The Franco-Prussian war and American Civil War both prompted a lot of military debate and a rigorous exchange of ideas among military theorists on the future of war. There was a common lesson that wars were no longer to be thought of so much as battles between armies but rather struggles between ideas, the body population, economic capacity and attrition. Although the Prussian army inflicted rapid and decisive defeats on the French army these were followed by a general mobilization and France did not collapse in the traditional way following the defeat of her armies. Despite the brilliance of some of the Confederate generals and the excellence of their soldiers they couldn't compete with the industrial and manpower capacity of the North in an attritional struggle. Robert E. Lee is often criticised for chasing a decisive battle and campaign, but I tend to think he was correct as the only chance the South had was to inflict a big enough defeat on the Northern army to make the Federal government consider a peace settlement.
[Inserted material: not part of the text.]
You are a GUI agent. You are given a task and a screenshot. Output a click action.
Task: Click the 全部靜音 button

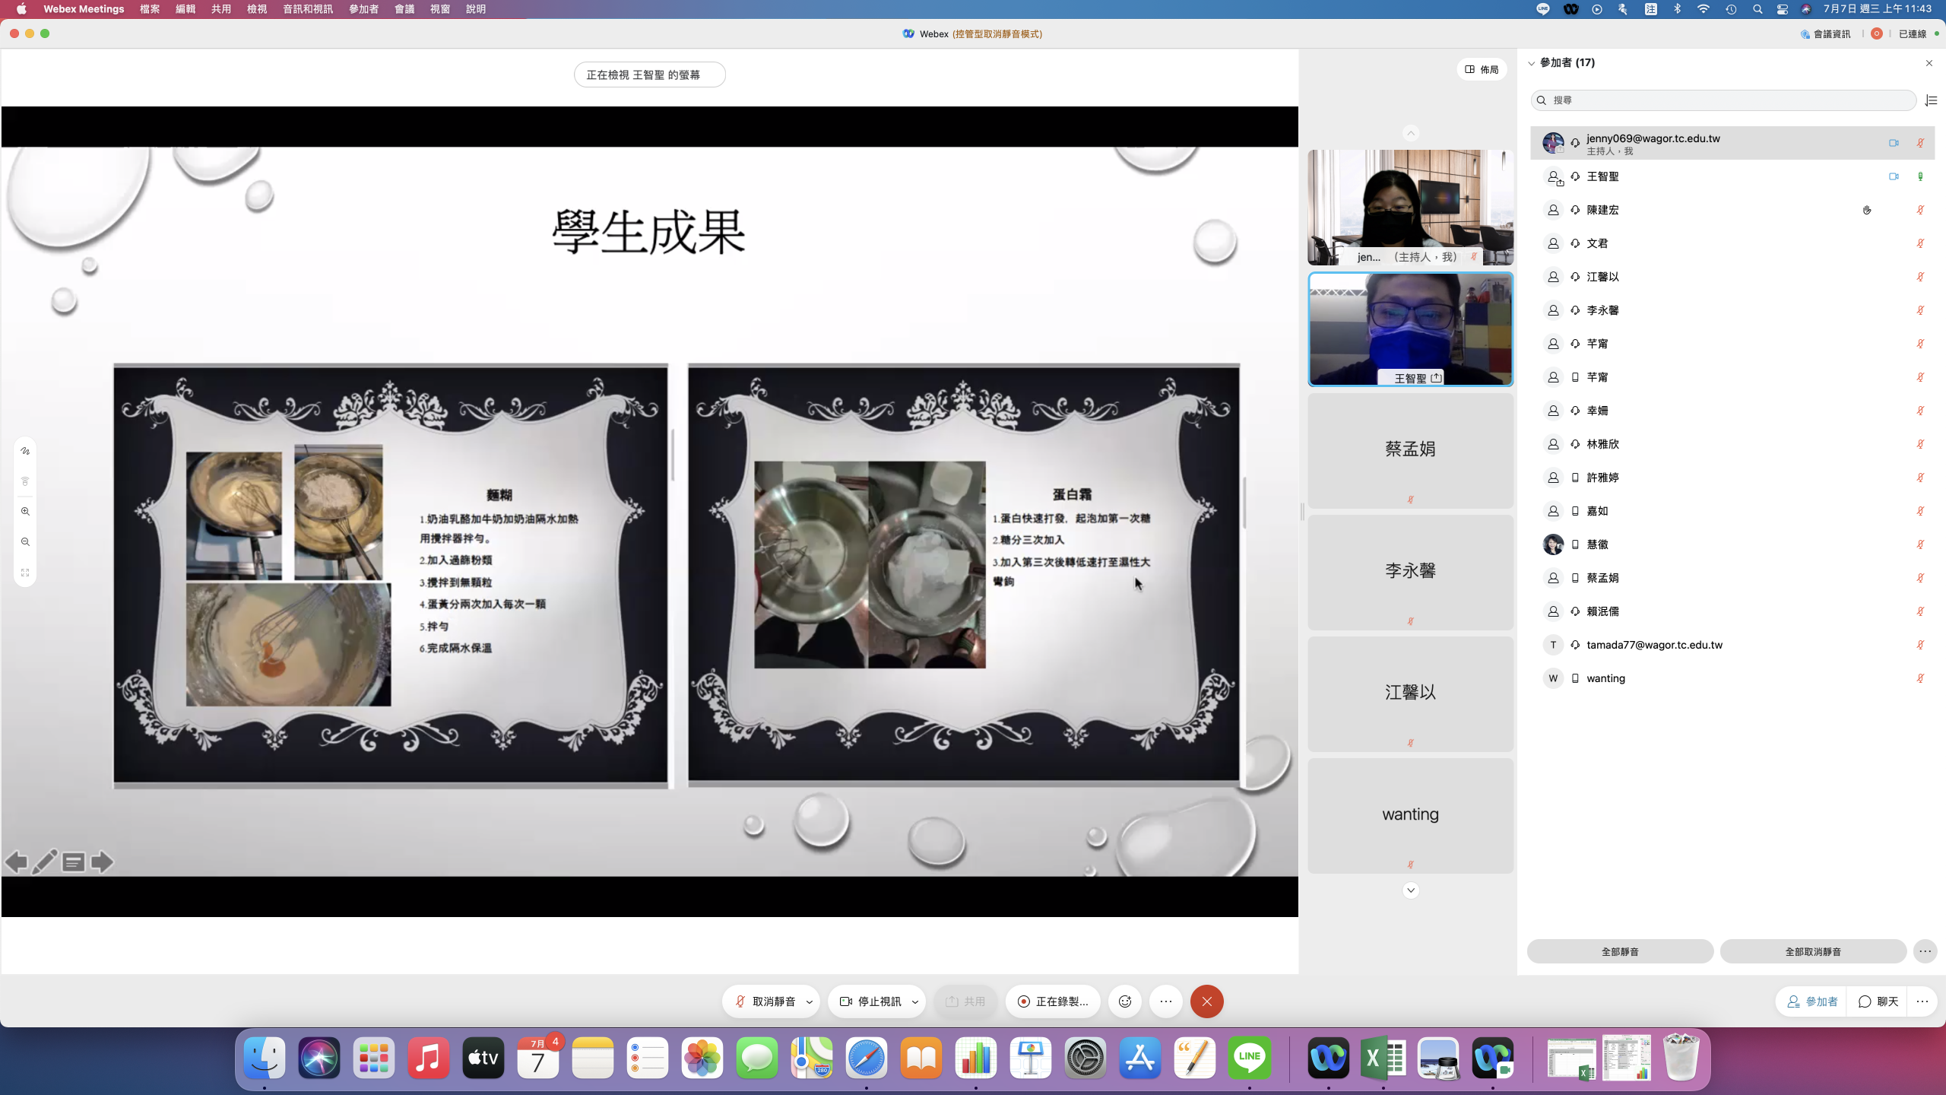(x=1620, y=951)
Colmar von der Goltz may have been a nasty ultra-nationalist and racist but his military writings on the future of war were prescient in many respects. Given that, and the lessons of the Russo-Japanese and Boer wars it is rather difficult to excuse the seeming ignorance of so many in 1914 as to what Europe was heading into. Politicians understood the implications of the alliance system and generals should have understood the implications of machine guns, magazine fed rifles and quick firing artillery as well as the economic and industrial demands of war yet both feigned ignorance and pretended nobody could possibly have known the consequences of a general European war. 

There hadn't been a general European war since 1814, though; such things were outside living memory. The largest single battle of the 19th Century in Europe took place in October 1813, around Leipzig.